* **Exercise description**
Under this line are the records; write out word for word the part that begins at the line containing "Viewport: 1080px width, 557px" and ends at the line containing "Image resolution: width=1303", and no more.

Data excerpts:
§ §

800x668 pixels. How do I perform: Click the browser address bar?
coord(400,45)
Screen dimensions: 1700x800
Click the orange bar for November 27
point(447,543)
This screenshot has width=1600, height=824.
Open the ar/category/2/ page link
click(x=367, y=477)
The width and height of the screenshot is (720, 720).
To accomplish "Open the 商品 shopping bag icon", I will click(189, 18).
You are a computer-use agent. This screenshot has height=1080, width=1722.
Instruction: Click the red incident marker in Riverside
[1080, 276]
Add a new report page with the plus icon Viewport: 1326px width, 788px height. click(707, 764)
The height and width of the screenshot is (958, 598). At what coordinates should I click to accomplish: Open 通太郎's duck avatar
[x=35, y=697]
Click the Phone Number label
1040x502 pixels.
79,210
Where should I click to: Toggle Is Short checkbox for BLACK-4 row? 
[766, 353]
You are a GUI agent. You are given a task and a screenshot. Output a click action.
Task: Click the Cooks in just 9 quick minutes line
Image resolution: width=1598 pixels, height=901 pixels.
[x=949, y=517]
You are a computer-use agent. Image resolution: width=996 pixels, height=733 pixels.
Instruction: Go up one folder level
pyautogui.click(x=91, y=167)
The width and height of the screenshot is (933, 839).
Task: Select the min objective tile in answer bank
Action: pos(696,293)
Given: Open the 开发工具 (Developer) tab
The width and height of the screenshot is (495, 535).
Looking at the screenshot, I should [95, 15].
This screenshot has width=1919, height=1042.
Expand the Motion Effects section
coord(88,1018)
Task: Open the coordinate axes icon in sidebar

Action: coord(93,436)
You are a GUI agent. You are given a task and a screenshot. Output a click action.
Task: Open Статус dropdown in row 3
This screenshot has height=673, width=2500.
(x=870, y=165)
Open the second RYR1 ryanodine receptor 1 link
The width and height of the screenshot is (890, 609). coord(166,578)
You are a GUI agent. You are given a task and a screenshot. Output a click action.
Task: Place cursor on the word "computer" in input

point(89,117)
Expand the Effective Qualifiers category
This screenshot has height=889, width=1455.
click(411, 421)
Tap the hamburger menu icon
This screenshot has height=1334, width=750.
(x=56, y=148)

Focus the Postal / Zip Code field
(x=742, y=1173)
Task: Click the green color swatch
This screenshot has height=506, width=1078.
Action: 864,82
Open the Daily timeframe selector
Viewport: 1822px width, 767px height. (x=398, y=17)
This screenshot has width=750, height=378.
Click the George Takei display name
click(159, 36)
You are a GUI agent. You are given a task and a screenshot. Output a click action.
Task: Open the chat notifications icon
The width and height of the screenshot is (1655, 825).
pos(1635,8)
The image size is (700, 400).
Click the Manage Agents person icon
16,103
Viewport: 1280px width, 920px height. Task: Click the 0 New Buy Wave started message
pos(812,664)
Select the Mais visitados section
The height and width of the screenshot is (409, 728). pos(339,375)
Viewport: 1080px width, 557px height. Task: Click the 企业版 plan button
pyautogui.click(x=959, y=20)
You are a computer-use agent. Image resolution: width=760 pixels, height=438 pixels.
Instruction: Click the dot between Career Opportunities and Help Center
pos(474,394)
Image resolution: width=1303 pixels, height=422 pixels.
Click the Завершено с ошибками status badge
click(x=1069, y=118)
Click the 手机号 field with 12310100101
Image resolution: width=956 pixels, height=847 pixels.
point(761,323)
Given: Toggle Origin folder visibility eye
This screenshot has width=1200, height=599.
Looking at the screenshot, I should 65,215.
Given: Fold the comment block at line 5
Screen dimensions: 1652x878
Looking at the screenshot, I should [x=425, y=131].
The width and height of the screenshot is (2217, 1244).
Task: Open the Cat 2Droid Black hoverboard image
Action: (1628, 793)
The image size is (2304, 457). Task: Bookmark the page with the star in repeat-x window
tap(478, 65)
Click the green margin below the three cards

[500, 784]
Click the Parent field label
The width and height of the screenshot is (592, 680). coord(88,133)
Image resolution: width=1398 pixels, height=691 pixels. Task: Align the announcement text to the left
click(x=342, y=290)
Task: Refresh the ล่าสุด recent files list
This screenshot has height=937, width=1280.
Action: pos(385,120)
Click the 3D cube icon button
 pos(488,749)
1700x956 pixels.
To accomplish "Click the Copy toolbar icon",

§ §

* **Problem solution**
Viewport: 1080px width, 557px height. Task: Click the 企业版 plan button
pyautogui.click(x=959, y=20)
You are a computer-use agent. Image resolution: width=760 pixels, height=438 pixels.
Instruction: Click the dot between Career Opportunities and Help Center
pos(474,394)
Image resolution: width=1303 pixels, height=422 pixels.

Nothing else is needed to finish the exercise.